Open government inevitable in all countries: Heller
This post originally appeared on myrepublica.com.
Nathaniel Heller is the executive vice president of integrated strategies at Results for Development (R4D), which works with change agents such as government officials, sometime social entrepreneurs and civil society activists to design and execute strategies for strengthening health, education and nutrition system. Prior to joining R4D in 2015, Heller co-founded and led Global Integrity, a non-profit organization that promotes government transparency and accountability worldwide. During his time as executive director of Global Integrity, Heller led the organization since its inception in 2005 through a period of intensive growth that saw Global Integrity established as a global leader on anti-corruption and governance issues. Republica‘s Kosh Raj Koirala caught up with him during his recent trip to Kathmandu in order to learn the efforts of his organization to promote transparency and accountability. Excerpts:
What brings you to Nepal this time?
The visit was organized by the Kathmandu-based US embassy, which, I think, is trying to start conversation around governance, transparency, accountability. There are a couple of other reasons that were useful and interesting to me. One is, I am in the global steering committee of the club of countries in the open government partnership. We really want Nepal to join it. So, it’s been a good trip to meet and try to convince government officials in several places to encourage Nepal to join. Thirdly, I have a personal connection that has been very fun to play out this week. There is a community in Nepal, a physical space called opengov hub, which is a community of organizations and activists working in the field of transparency and accountability issues. And, that was a space and community that I built in Washington five years ago. Some of the groups there also work in Nepal with Nepalese partners.
Can you briefly introduce the concept of open government?
It is a kind of new concept that came into the scene some ten years ago. I think the best definition is that the government should do three things.
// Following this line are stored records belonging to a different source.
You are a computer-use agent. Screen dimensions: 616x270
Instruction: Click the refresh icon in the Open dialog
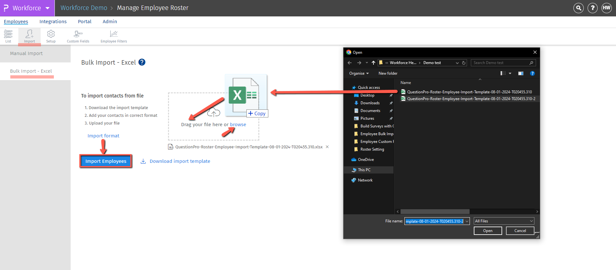464,63
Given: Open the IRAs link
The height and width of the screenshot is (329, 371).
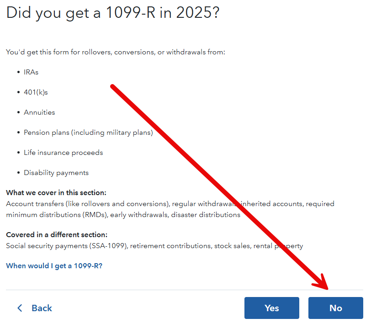Looking at the screenshot, I should tap(31, 72).
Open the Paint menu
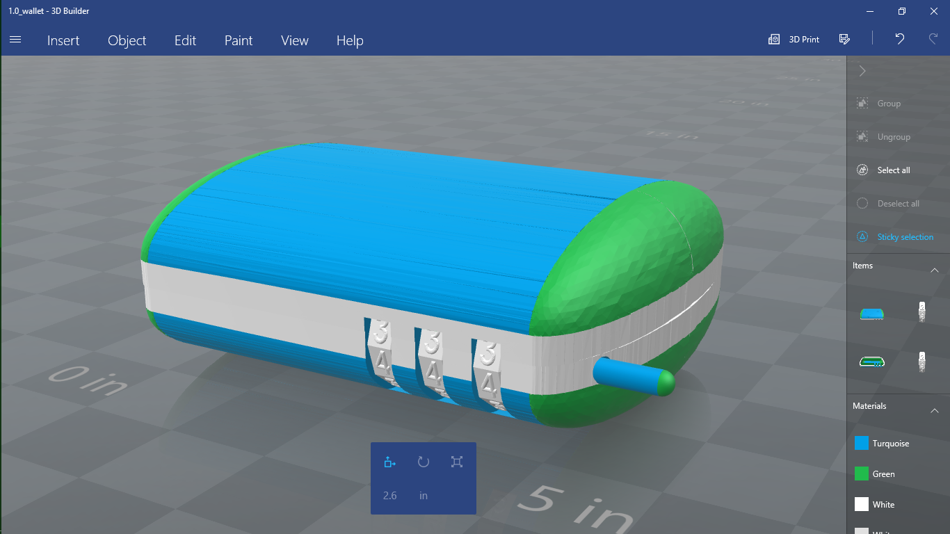This screenshot has height=534, width=950. pyautogui.click(x=239, y=40)
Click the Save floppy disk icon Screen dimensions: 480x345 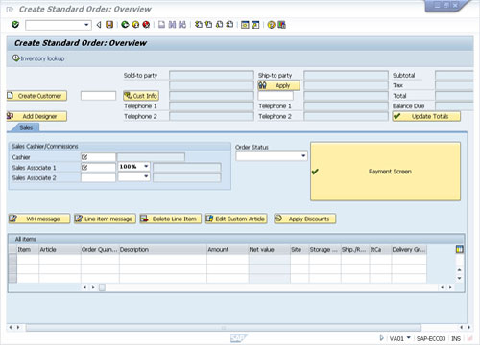[109, 25]
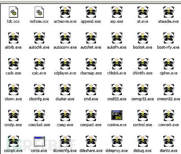This screenshot has width=181, height=154.
Task: Select the csrss.exe window icon
Action: tap(39, 141)
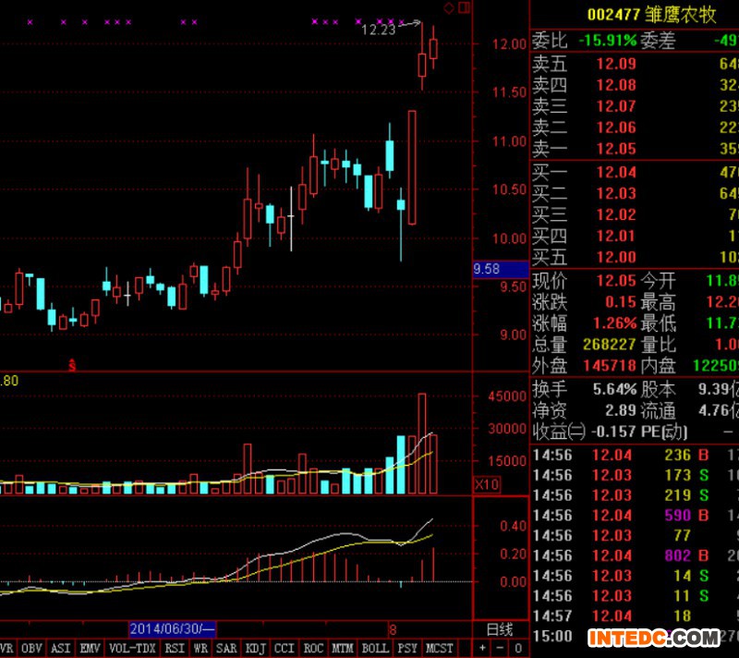739x658 pixels.
Task: Click the red S marker under the chart
Action: point(72,364)
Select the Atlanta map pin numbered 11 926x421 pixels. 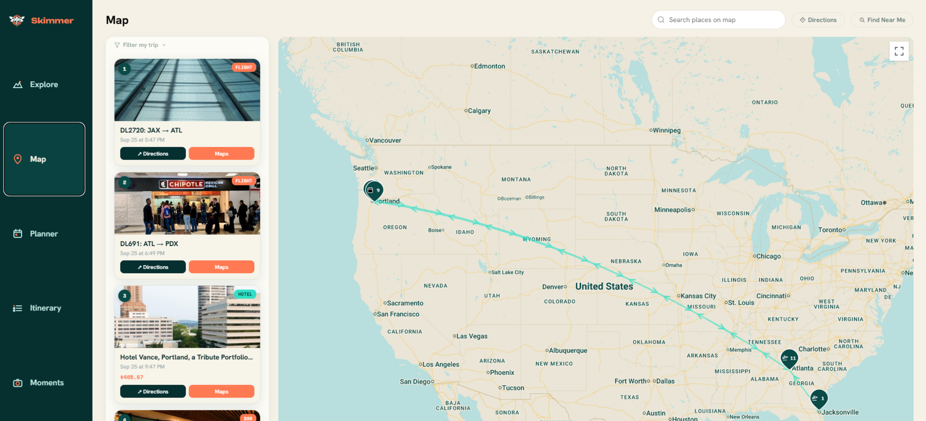click(x=789, y=359)
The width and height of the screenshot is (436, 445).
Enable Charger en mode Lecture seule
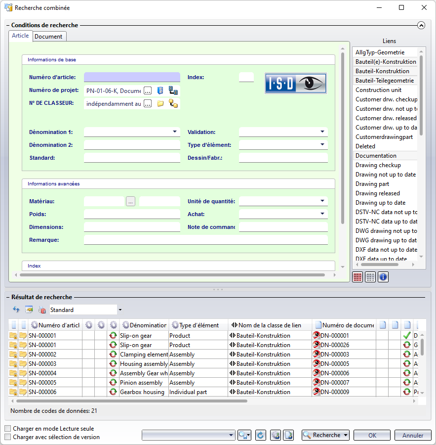click(x=8, y=429)
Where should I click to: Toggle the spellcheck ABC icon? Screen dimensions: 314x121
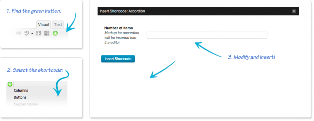27,33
One is to be very transparent in the way it works. Second is that the government should be participatory and citizens should have active role in the way the government decision gets made and in the way services get delivered. Thirdly, there should be accountability and those making decision in the public sectors need to be accountable. So, this is an elegant concept that has three basic pillars.
What triggered you to start this project? Why does it matter to Nepal?
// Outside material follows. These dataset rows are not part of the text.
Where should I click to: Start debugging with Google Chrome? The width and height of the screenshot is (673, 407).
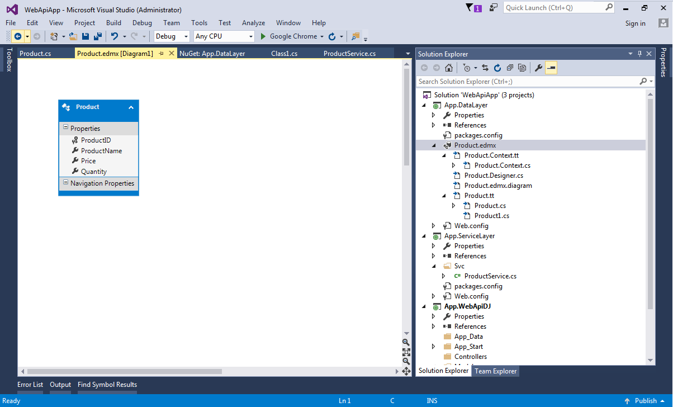tap(291, 36)
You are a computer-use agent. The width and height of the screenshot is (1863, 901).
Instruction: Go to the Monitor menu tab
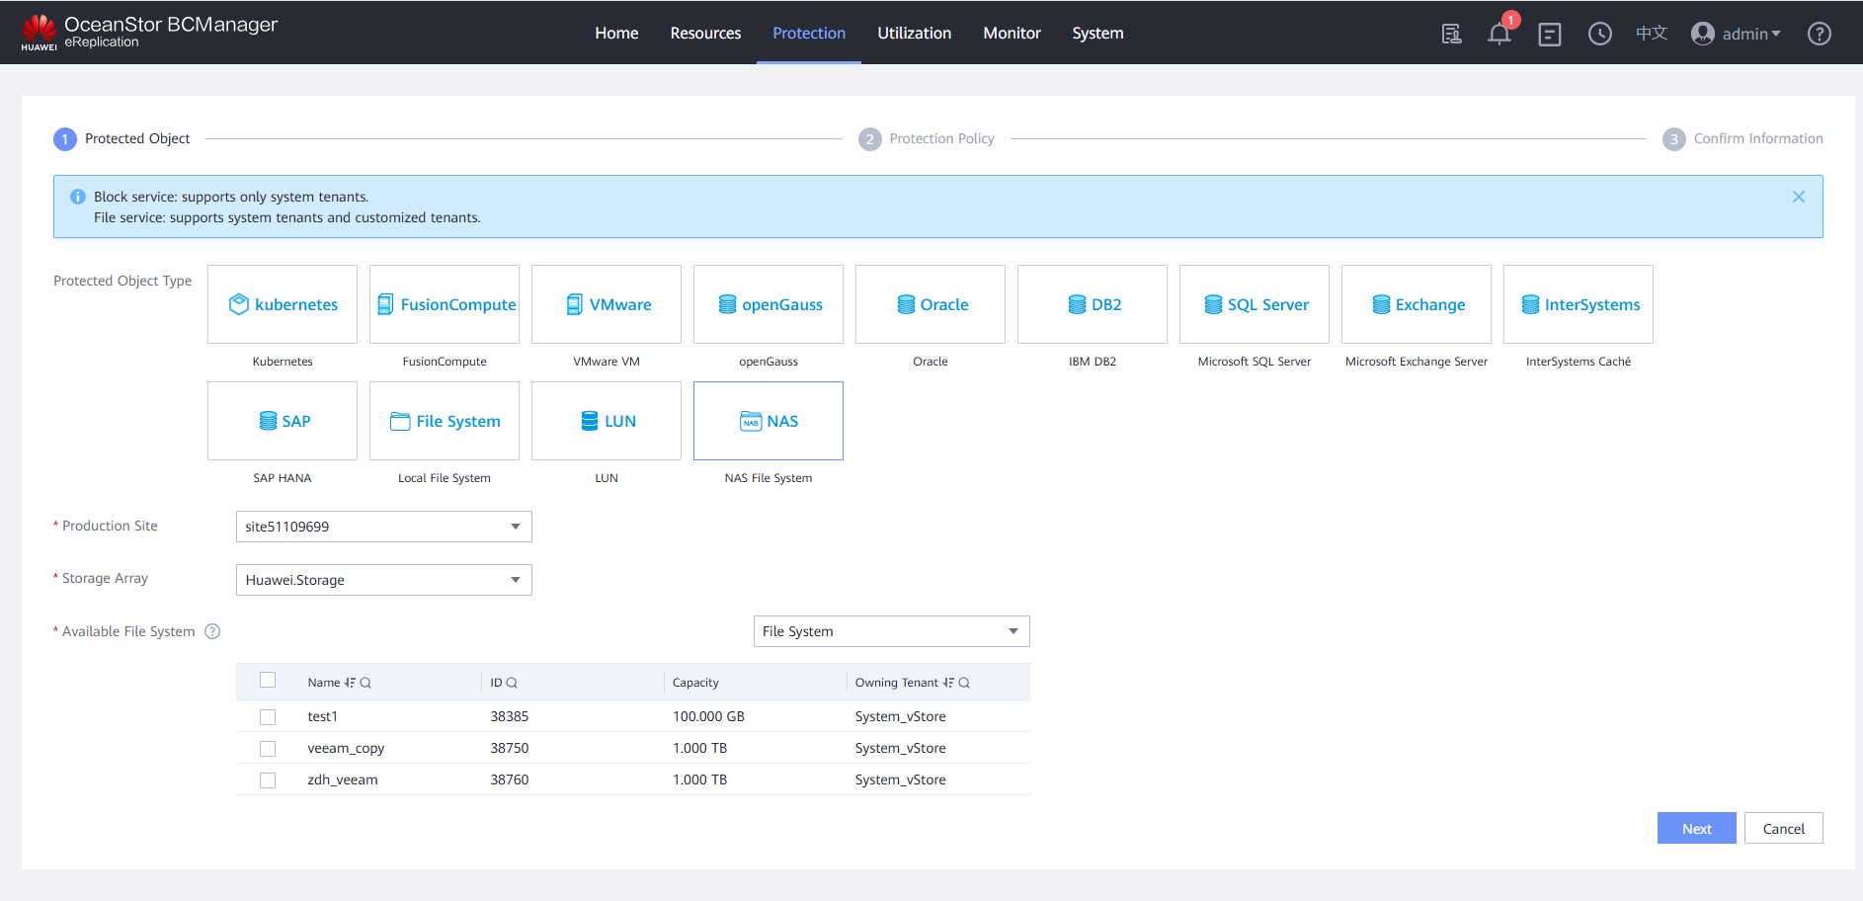1012,34
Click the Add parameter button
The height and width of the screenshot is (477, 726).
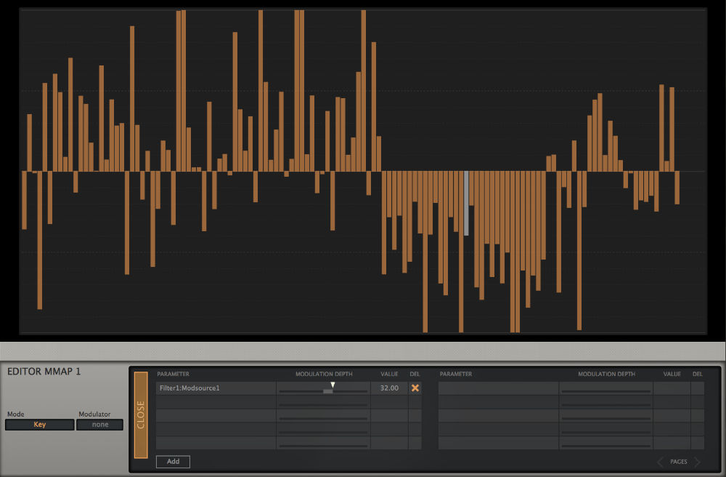[x=173, y=462]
I definitely do not take ownership of this concept alone. There are thousands of thinkers, reformers in government as well as activists in civil society, who figured out this concept over the years through experimentation. So, I do not claim this to be my concept.
I think there are a couple of powerful and important reasons. I do not think governments in the coming five, ten, twenty or thirty years will be able to remain closed at least with rare exceptions. Open government is just where people expect their government to be transparent, increasingly expect participation in the government’s works and they certainly expect accountability. So, it is coming whether the government wants it or not.
So the question is only whether they get on the bandwagon or not. Secondly, I think equally importantly is that an open government is better government, it is cheaper government, and it is more efficient government. We have mounting evidences that really suggest this case. These are the reasons I think why many governments have already embraced this concept. There is so much knowledge, energy and insight outside of the walls of the government ministries, and harnessing those talents and ideas from non-state actors including private actors and from civil society as well as youths is really smart and cost-effective ways for better governance. And, there are really powerful stories building in the last five years showing open government is better, cheaper and faster than the traditional government. This is an instrumental approach. This is a better value proposition than the traditional government.
How does it work actually?
It is just a bumper sticker. It’s not a magical thing like I can give one example. It depends on the problem we want to resolve. Let’s take a hypothetical example that a mother goes to a local primary health center to get her kid immunized, but there is no drug in the shelf.
So to deal with that there might be complaint hub set up and there is a commitment from the central government office to deal with it properly. When, let say, 14 people make similar complaints, the problem gets addressed soon. This will help the government to respond to the problem more aggressively. This is a fictitious example. But this is how the concept of open government works.
Did you held meeting with the government officials? What do they say about the government not joining the open government partnership network?
There is a lot of explanations and they are valid too. There is so much political transition and change. It is just hard sometime to get those commitments. I can understand that. I do not think there is a logical or physical resistance. It’s never been a huge priority for the previous governments. This week we made really good efforts to make the case why it helps Nepal. Some countries even have serious financial challenges. Ultimately, the decision lies with the government. We have seen members of parliament, we’ve seen chief secretary of cabinet, we’ve seen chief information commissioner. We told them they can do a lot of peer learning from other countries and adapt them to the local context. I tried my best to encourage the government to join.
How do you assess the practice of open government in Nepal?
I think it is exciting and it is on the rise. It is not quite as matured as we have seen in a few other countries. But it is definitely a lot better as compared to many other countries.
There is a nucleus of reformers and a few inside the government like Chief Information Commissioner Krishna Hari Banskota and Chief Secretary Som Lal Subedi I think, really believes in these stuffs. But there is also a good nucleus outside the government such as Accountability Lab. Kathmandu Living Lab on the tech side is really well-known outside of Nepal. It does a lot of good stuffs. There are some building blocks. I am hopeful that they will pick momentum in the future.